第19章 幻怪(R18:月島蛍)
「山口、お会計」
「了解です月島さん!」
「日向あとよろしく」
「ッス! 了解す!」
ほら、やっぱり。
途端に冷たくなる。
会計と後片付けをアシスタントたちに任せて、自分はさっさと次の客のもとへ移動してしまうのだ。
繁盛している美容室ではよく見る光景だけれど、次から次へと客に笑顔を振りまく様は、まるでホストクラブのそれである。
「──あの、すんません」
パンッと弾かれる視線。
至近距離から降ってきた声のほうを見やると、艶々の黒髪を携えた少年と目が合った。
透明度の高い双眼が、訝しげにこちらを見下ろしている。
「寝てもらってもいいスか」
「え、っ……?」
「髪、洗いたいんで」
しまった。

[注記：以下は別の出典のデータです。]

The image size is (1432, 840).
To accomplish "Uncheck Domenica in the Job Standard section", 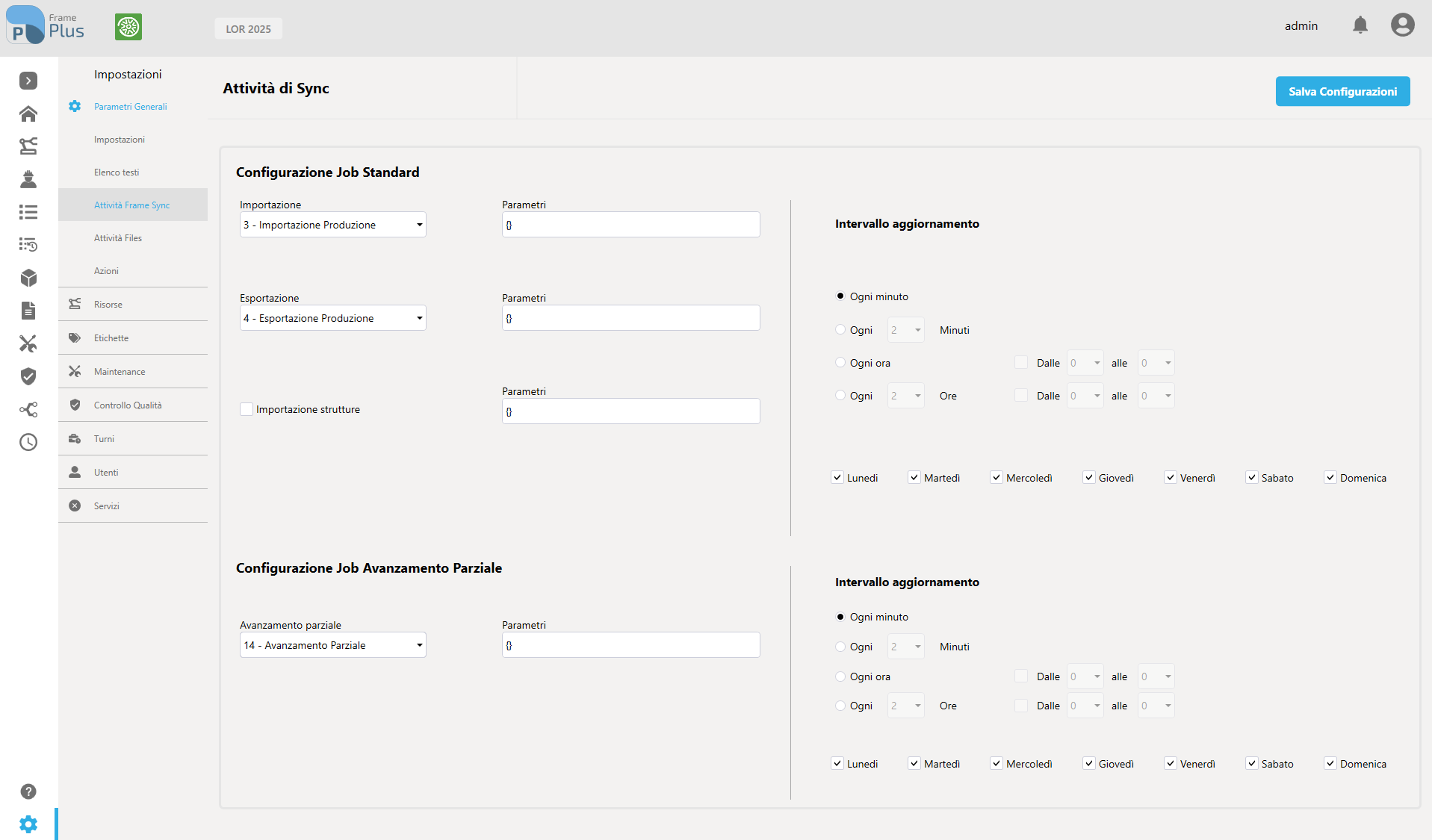I will pyautogui.click(x=1330, y=478).
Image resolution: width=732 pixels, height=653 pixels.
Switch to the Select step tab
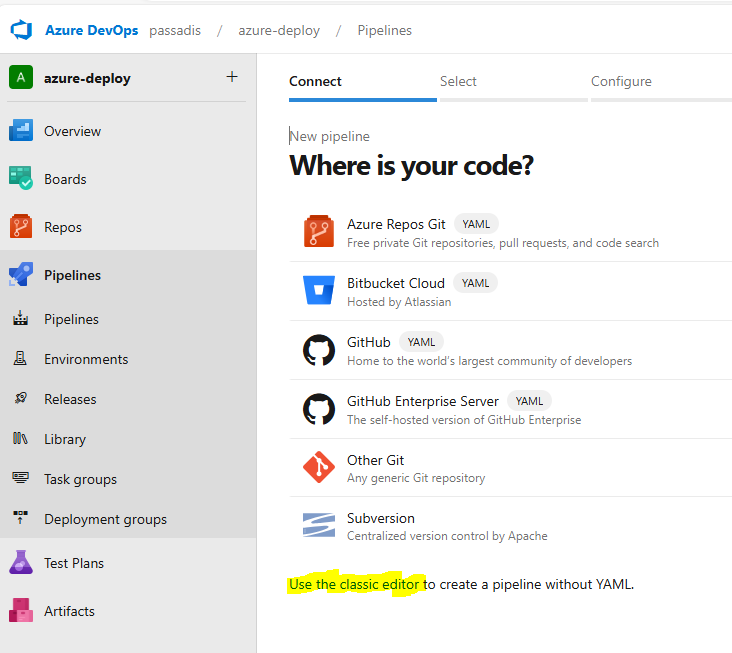tap(458, 81)
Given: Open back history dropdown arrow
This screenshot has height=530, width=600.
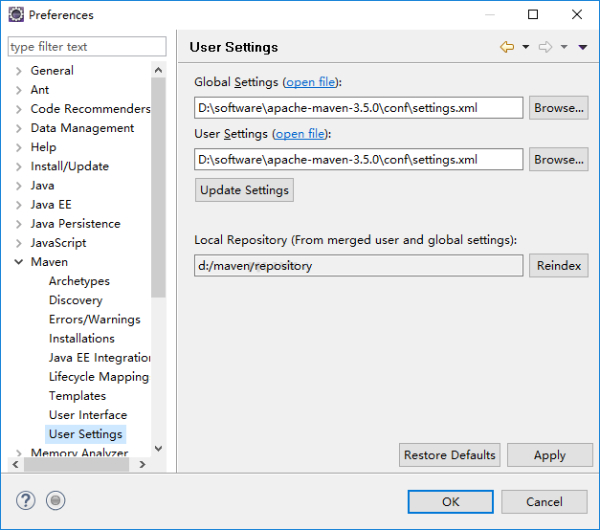Looking at the screenshot, I should (x=526, y=47).
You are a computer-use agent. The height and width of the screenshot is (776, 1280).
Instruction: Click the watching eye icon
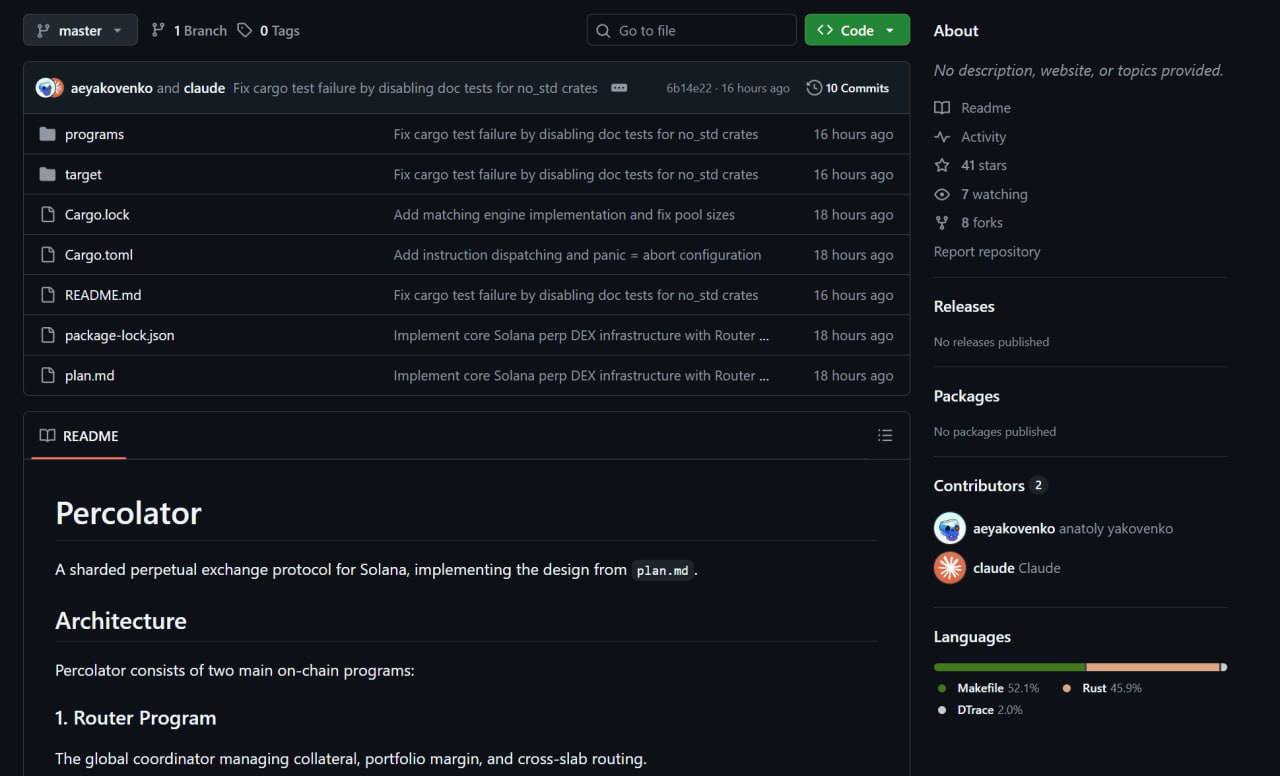coord(942,194)
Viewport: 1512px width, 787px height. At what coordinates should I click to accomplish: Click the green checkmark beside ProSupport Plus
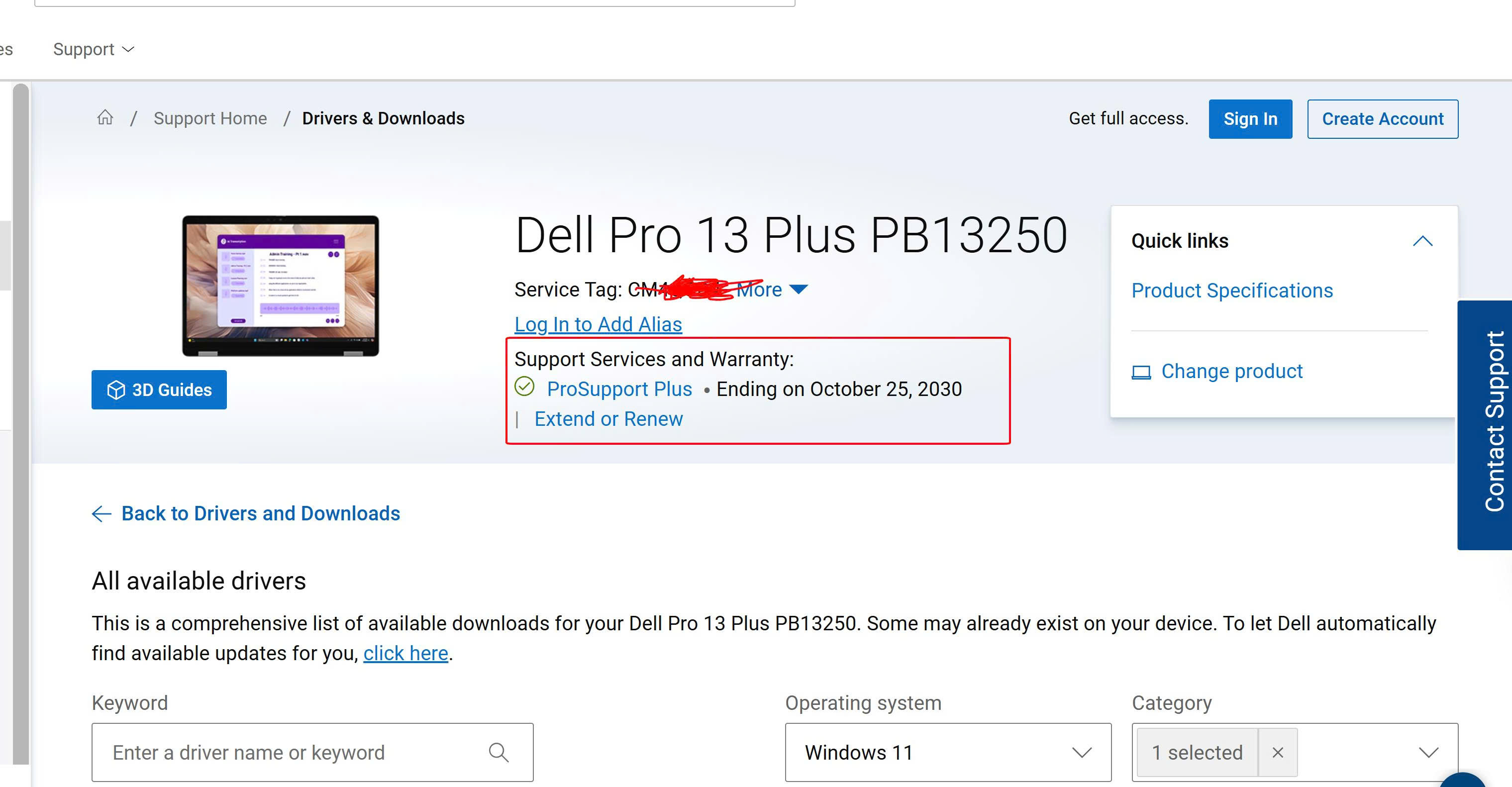[x=524, y=388]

自分の置かれた状況をすっかり忘れていた。
瞳はおろか意識すら奪われるだなんて、年端のいかぬ少女でもあるまいに。
しかも相手は初対面の男。
更には恐らく歳下の、リップサービスが非常にお上手な美容師だ。我ながら情けない。
「っそ、そうよね、ごめんなさい」
私は羞恥で頬が熱くなるのを感じながら、謝罪もそこそこに上体を倒すのだった。